Thursday, June 17, 2010

Your brand is the most important asset you have, it’s the virtual you.

Recently I had the pleasure of working with an incredible
photographer. It was during a photo shoot that I realized
that he, in particular, was more than a picture taker, he was
an image maker. He takes the subtle nuances and feelings of a
person, place or thing that can only be experienced in real
life, then conveys as many of them as possible in his
photography, so the viewer can experience those same nuances
and feelings via the photo. It is these subtle nuances and
feelings that also make up a person or company's brand.

A lot of small businesses joke with me when we talk about
their brand, "I am not a brand, Coke, Nike and Wal-Mart are
brands." I usually reply "Yes you are!" Every person, place,
thing or entity is a brand. They all emote feelings and/or
images when we talk or think about them which in turn defines
their brand. The big question is "Is the brand fully defined
and who defined it?" When we mention Coke or Nike or Wal-Mart
certain feelings and/or images immediately come to our minds.

▶ TASKS AND EXERCISES:
1 – Write out the stretch of the post on branding from "Recently I had" through "or company's brand.".
2 – In the post on branding, which three companies do small businesses name as real brands?
3 – Continue the post on branding from where it stops.
The lines after this post have no role in the work.

▶ DATA LINES:
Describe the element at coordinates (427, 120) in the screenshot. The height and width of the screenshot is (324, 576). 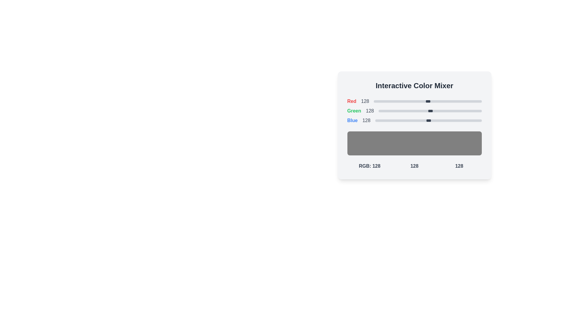
I see `the Blue component` at that location.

▶ RESULTS:
1 –
Recently I had the pleasure of working with an incredible
photographer. It was during a photo shoot that I realized
that he, in particular, was more than a picture taker, he was
an image maker. He takes the subtle nuances and feelings of a
person, place or thing that can only be experienced in real
life, then conveys as many of them as possible in his
photography, so the viewer can experience those same nuances
and feelings via the photo. It is these subtle nuances and
feelings that also make up a person or company's brand.

2 – Coke, Nike and Wal-Mart.

3 –
These companies spend billions defining their brand and what
it means to consumers, hoping that the feelings and/or images
result in sales.

A brand can be defined by the company or by its consumers. If
consumers define a brand the company has lost control of the
brand. For example - Brand A is viewed as a cheap alternative
to Brand X yet Brand X sells much more product because it's
brand is viewed as a better value, even though it is more
expensive and lower quality. Brand A did very little
marketing and let each consumers define their brand, while
Brand X executed a well thought out marketing strategy to
define and manage its brand.

Everything a business does defines their brand. How the phone
is answered, the appearance of a delivery person, how an
invoice looks, even how timely their collections are; these
are all reflections of the business which ultimately defines
the brand even more than marketing. Accordingly everything
that touches a client should be reviewed as a marketing and
brand defining opportunity. Consumers indirectly view it this
way, so should businesses.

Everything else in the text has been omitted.